This study is further organized in the following order. Section “Theory and Hypothesis” reviews the theoretical framework of the study. Section “Institutional evolution” outlines the emergence of sector-specific institutions in the Norwegian pelagic harveting industry. Section “Material and Methods” describes the materials and methods. Section “Results” presents the results, section “Discussion” discusses the findings and their implications, while section “Conclusion” concludes the study.
Theory and Hypothesis
Although neoclassical economic theory predicts that competition allocates resources to the most profitable industries to achieve the highest returns, some industries are nevertheless more attractive than others. Rumelt (1991) argued that unequal returns over time mark the presence of barriers to resource flows between industries. The study of such barriers is a principal concern of industrial organization research when examining the structure of industries and markets. The industrial organization field extends the perfectly competitive neoclassical model by including transaction costs, limited information, and barriers to entry of new firms, all of which may be associated with imperfect competition (Williamson, 1991). Porter (1980, 2008) advanced the field of industrial economics when presenting his five forces framework to analyze the competitive dynamics of an industry and suggested that industry structure primarily determines the mid- and long-term profit potentials of an industry. The structure manifests itself through the existence and strength of each of five competitive forces: rivalry among competitors, bargaining power of suppliers, bargaining power of buyers, the threat of entry, and the threat of substitutes. He further argued that industry structure strongly influences how much profit is retained by a firm in an industry compared with that bargained away by its customers and suppliers, limited by substitutes, or constrained by potential new entrants. Porter’s primary focus is thus the relationship between industry structure and performance. However, this research stream is criticized for ignoring the context, history, and influence of institutions on performance (Narayanan and Fahey, 2005). Instead, a free market-based institutional framework is taken for granted. Laws and regulations are only regarded as “background,” as they are expected to be common to most industries.
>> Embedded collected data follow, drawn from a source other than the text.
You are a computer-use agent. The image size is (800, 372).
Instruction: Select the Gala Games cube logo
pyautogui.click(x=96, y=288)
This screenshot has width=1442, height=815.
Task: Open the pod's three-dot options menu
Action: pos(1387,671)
The Nobel Prize-winning economic historian North (1990) criticizes both neoclassical and industrial economists for neglecting the importance of institutions when explaining long-term economic performance. He argued that institutions have the potential to significantly affect the performance of industries over time. For example, some resource-based industries develop institutions that stimulate growth and wealth creation for the stakeholders, whereas others do the opposite. North (1990), a representative of the new institutional economics perspective, defines institutions as “the rules of the game in society” or more formally “the humanly devised constraints that shape human interaction” (p. 3). Institutions represent the incentive structure in an economy, and organizations, such as commercial fishing vessels, will strive to exploit opportunities within their given institutional framework. Thus, institutions “matter.” He further argued that path dependence is key to understanding long-term economic performance. Path dependence results from increasing returns mechanisms that reinforce the direction of a given economic path of development. A path can be altered not only from decline to stagnation and growth (or vice versa) from intended institutional changes but also from unanticipated consequences of fishery policy choices and from external shocks such as a sudden drop in stock abundance.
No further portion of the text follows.